CAMBRIDGE, Mass. — Construction crews recently topped out the new Martin Luther King Jr. School in Cambridge, Mass. The 169,000-square-foot school has been designed to target Net Zero energy consumption, and will serve an estimated 740 students.
The Boston office of international design firm Perkins Eastman served as the project architect. In a statement on the project, Perkins Eastman Principal and market leader of the firm’s primary and secondary education practice area Sean O’Donnell AIA, LEED AP said, "Perkins Eastman is excited to celebrate this major construction milestone for this innovative community school with the City of Cambridge. We look forward to seeing the schools and the community enjoying its sustainable, high-performance learning environments in the near future."
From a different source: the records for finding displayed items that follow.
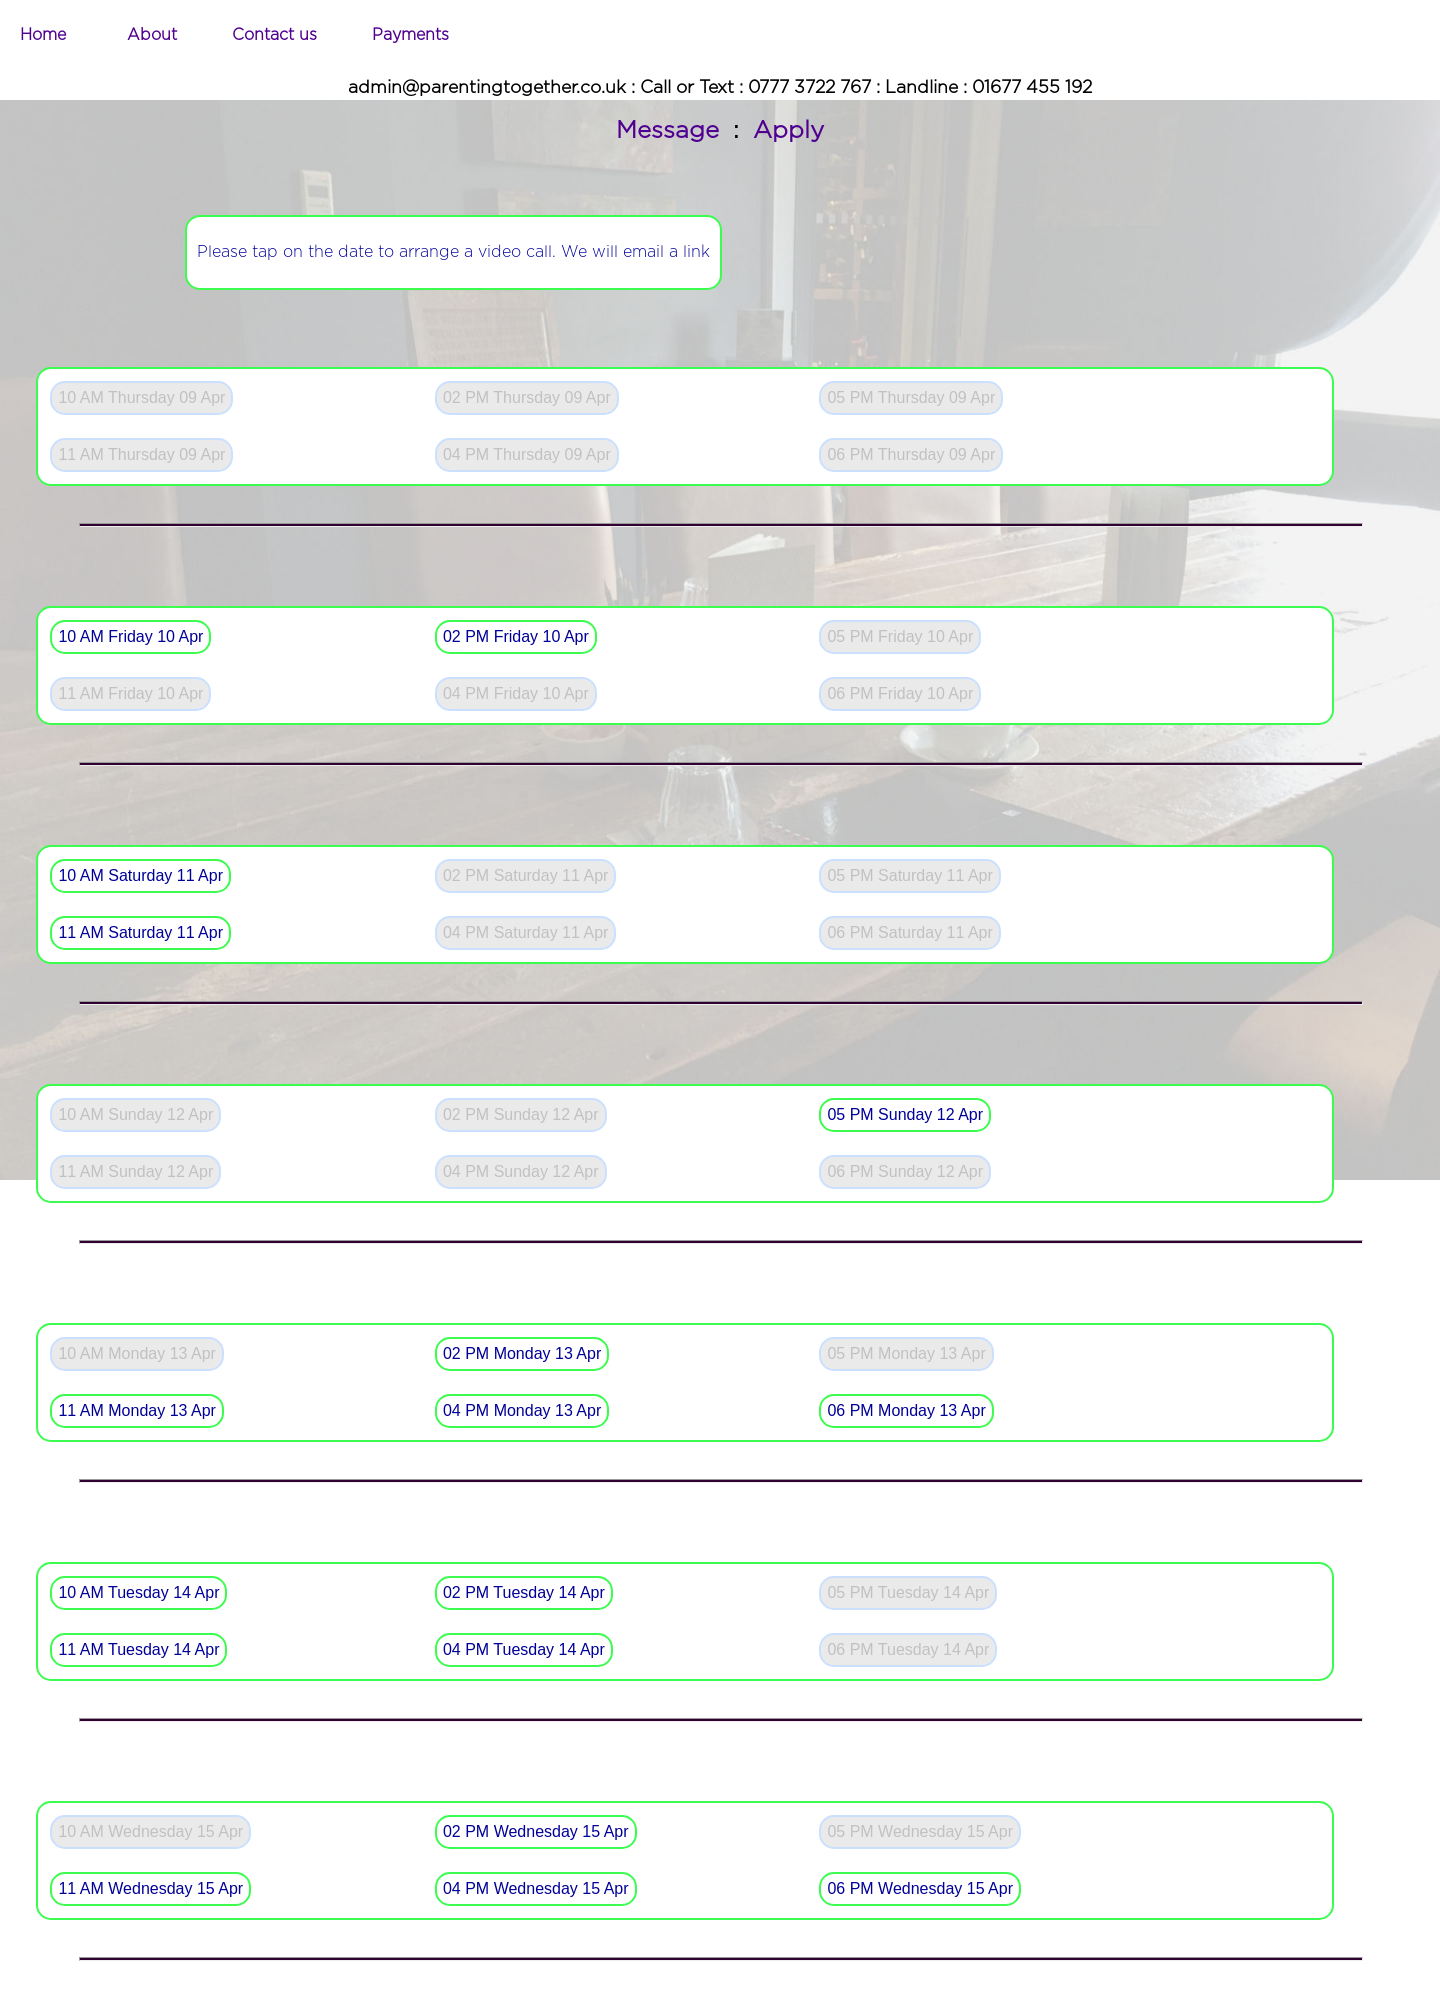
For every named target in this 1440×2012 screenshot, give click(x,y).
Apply (788, 131)
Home (43, 35)
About (152, 35)
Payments (410, 35)
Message (667, 131)
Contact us (274, 35)
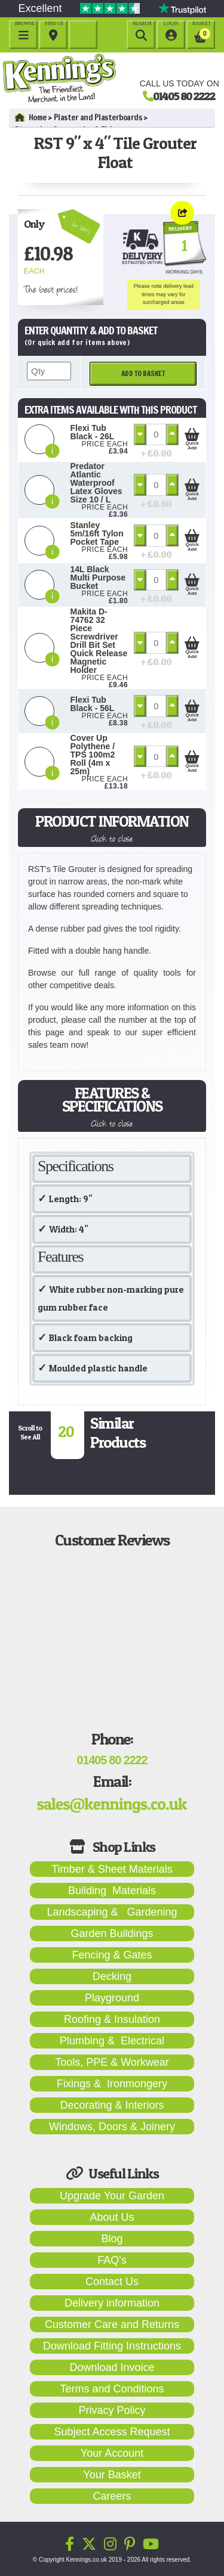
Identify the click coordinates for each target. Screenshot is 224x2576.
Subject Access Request (112, 2432)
Aside from providing students with a top quality educational facility, the $95 million Martin Luther King Jr. School was also designed to be a center of its community. The state-of-the-art complex will include a 40-student preschool and engaging community school and afterschool programs for all students. The design includes both a Lower School and an Upper School, serving pre-kindergarten through fifth grade and the sixth through eighth grades respectively. These schools will operate as distinct "neighborhoods" connected by an internal thoroughfare that also offers access to the shared community spaces.
In an effort to extend learning into the surrounding environment, the school will include a City Sprouts garden, outdoor hard and softscape areas, a preschool playground, teacher’s patio and a courtyard garden featuring an indoor/outdoor performance space.
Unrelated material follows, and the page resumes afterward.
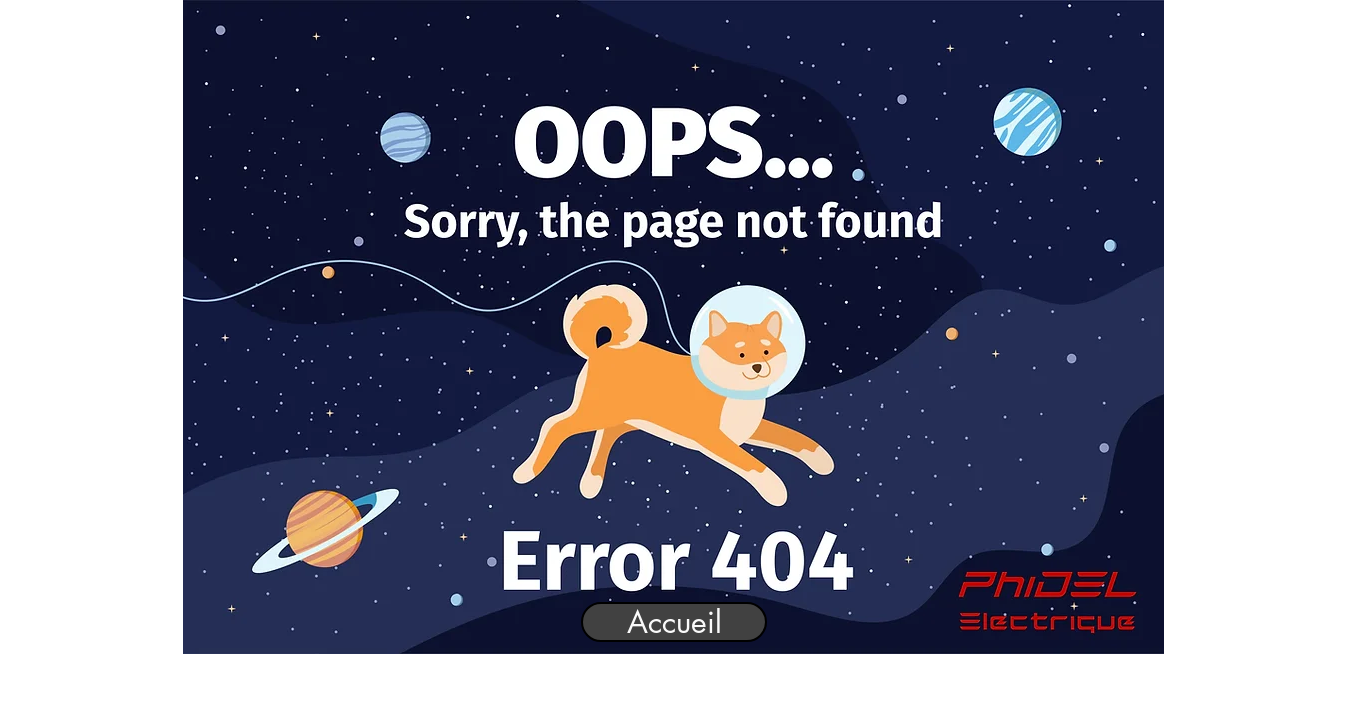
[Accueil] (674, 622)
The firm also included a plethora of sustainable features, materials and systems that have put the school on target to achieve Net Zero energy. The building is projected to have an Energy Use Intensity 60 percent less than typical educational buildings in New England and will save energy through proper orientation, pervasive natural light in almost every space and high-performance roof and wall assemblies. The school will also offset energy demands through the use of photovoltaic panels mounted on the roof and south-facing facades, according to a statement by Perkins Eastman.
The Martin Luther King Jr. School was also designed to achieve LEED Platinum certification, and includes a series of 65 geothermal wells, an automatic lighting dimmer system and gray water storage.
Speaking with Cambridge Day in June 2013, Deputy City Manager Richard C. Rossi commented on how the school’s sustainability goals will also serve to educate students, teachers and the broader community.
“The whole school community – those who work in the building, as well as the students and the parents – will get a real education about what net zero really means and how we can affect these energy savings,” Rossi said. “This really bodes well for the future as we move along with rebuilding schools in the city. This will be more and more of an important part of that agenda, and good too for the young kids in the school. They’re going to really learn things because they’re going to be part of it. They’re going to see energy savings in how they conduct their daily lives.”
Preliminary work on the school, including a feasibility study, began in early 2012, followed by hazardous material abatement and demolition. The new facility is set to open in time for the 2015-2016 school year.